Assigned task
Each record is to be given again precisely as written.

Extracted material
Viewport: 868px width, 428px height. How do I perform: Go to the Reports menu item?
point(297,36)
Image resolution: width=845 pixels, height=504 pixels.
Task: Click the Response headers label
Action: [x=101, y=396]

Task answer
Viewport: 868px width, 428px height. How do I perform: Go to the Reports menu item?
point(297,36)
Image resolution: width=845 pixels, height=504 pixels.
Task: Click the Response headers label
Action: [x=101, y=396]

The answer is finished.